### PASSAGE TO READ
English sculptor (1780–1800)

Thomas Alphonso Hayley (5 October 1780 – 2 May 1800) was an English sculptor.

==Life==
Hayley, the natural son of William Hayley, was born in 1780, and showed in 1794 signs of a love for sculpture. He was encouraged to learn drawing by Joseph Wright of Derby, and having attracted the attention of the painter George Romney, and of John Flaxman, was in 1795 articled to Flaxman as a resident pupil for three years. He appears to have shown much promise, even experimenting in oil-painting. In 1798, however, he showed symptoms of ill-health, arising from curvature of the spine, and was compelled to return to his father's cottage at Felpham in Sussex, where, after two years of suffering, he died on 2 May 1800. He was buried nearby at Eartham; his monument there was carved and erected by Flaxman, with an epitaph composed by his father.

Hayley modelled busts of Flaxman, Lord Thurlow, and James Stanier Clarke. A medallion by him of Romney was engraved by Caroline Watson for his father's Life of Romney. In his father's Essays on Sculpture (1800), there are a portrait of young Hayley from a medallion by Flaxman, and a drawing by him of The Death of Demosthenes, both engraved by William Blake. His father wrote many sonnets to his memory.

### MATERIAL SHOWN
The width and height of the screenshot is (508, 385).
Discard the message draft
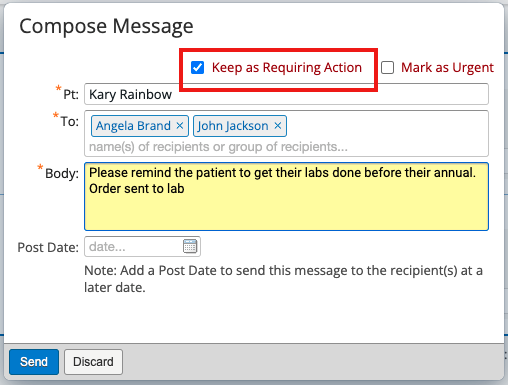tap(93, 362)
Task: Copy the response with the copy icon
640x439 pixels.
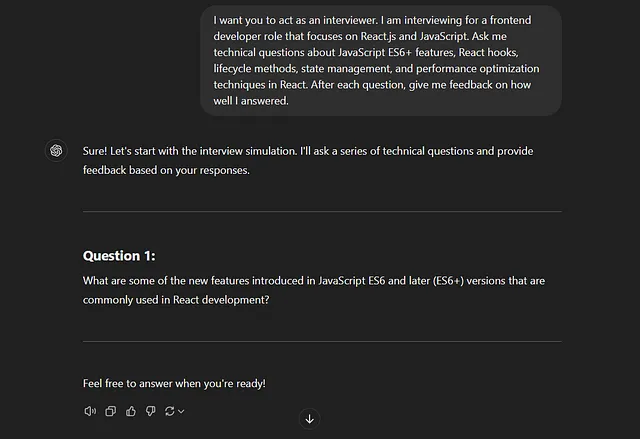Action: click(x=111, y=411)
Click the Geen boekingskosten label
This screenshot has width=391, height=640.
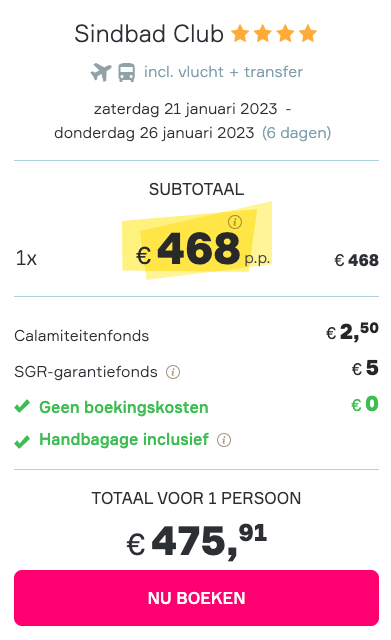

--

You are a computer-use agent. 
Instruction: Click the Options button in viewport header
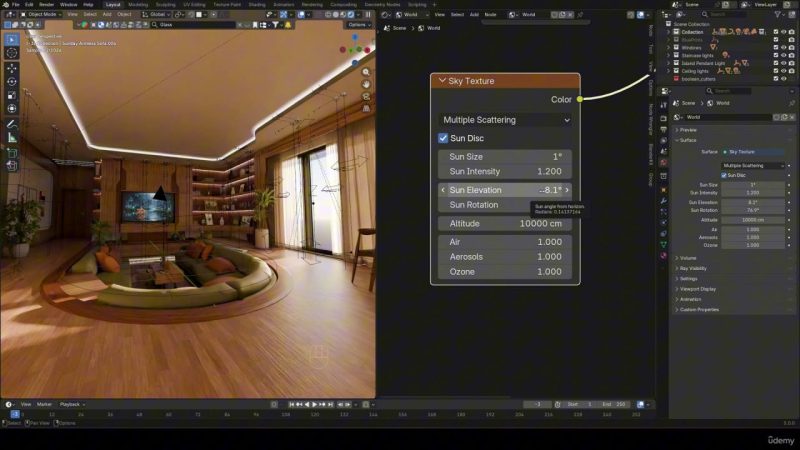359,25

...

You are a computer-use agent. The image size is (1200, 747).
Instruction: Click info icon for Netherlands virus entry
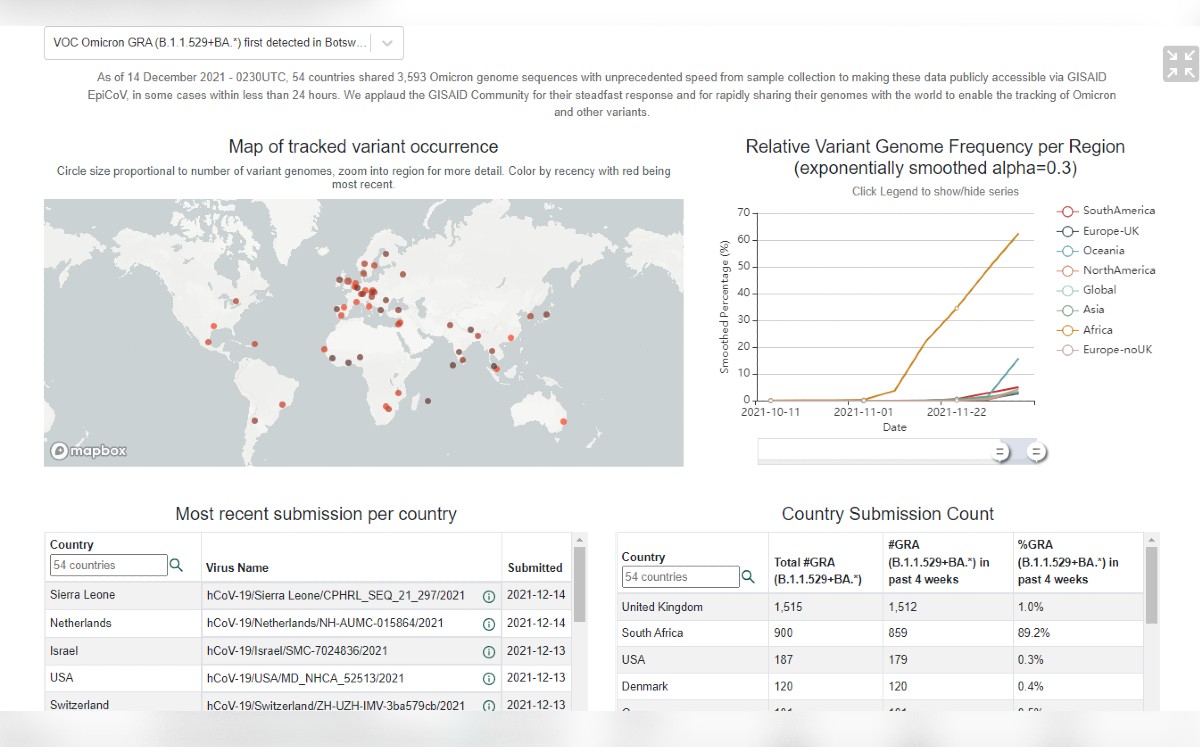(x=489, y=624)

### DIRECTIONS
A – Whose busts did Hayley model, according to the Hayley passage? List every name.
B – Reproduce the Hayley passage starting with "Thomas Alphonso Hayley" and going on through "by his father.".
Please rely on the Hayley passage alone.

### TASK RESULTS
A – Flaxman, Lord Thurlow, James Stanier Clarke

B –
Thomas Alphonso Hayley (5 October 1780 – 2 May 1800) was an English sculptor.

==Life==
Hayley, the natural son of William Hayley, was born in 1780, and showed in 1794 signs of a love for sculpture. He was encouraged to learn drawing by Joseph Wright of Derby, and having attracted the attention of the painter George Romney, and of John Flaxman, was in 1795 articled to Flaxman as a resident pupil for three years. He appears to have shown much promise, even experimenting in oil-painting. In 1798, however, he showed symptoms of ill-health, arising from curvature of the spine, and was compelled to return to his father's cottage at Felpham in Sussex, where, after two years of suffering, he died on 2 May 1800. He was buried nearby at Eartham; his monument there was carved and erected by Flaxman, with an epitaph composed by his father.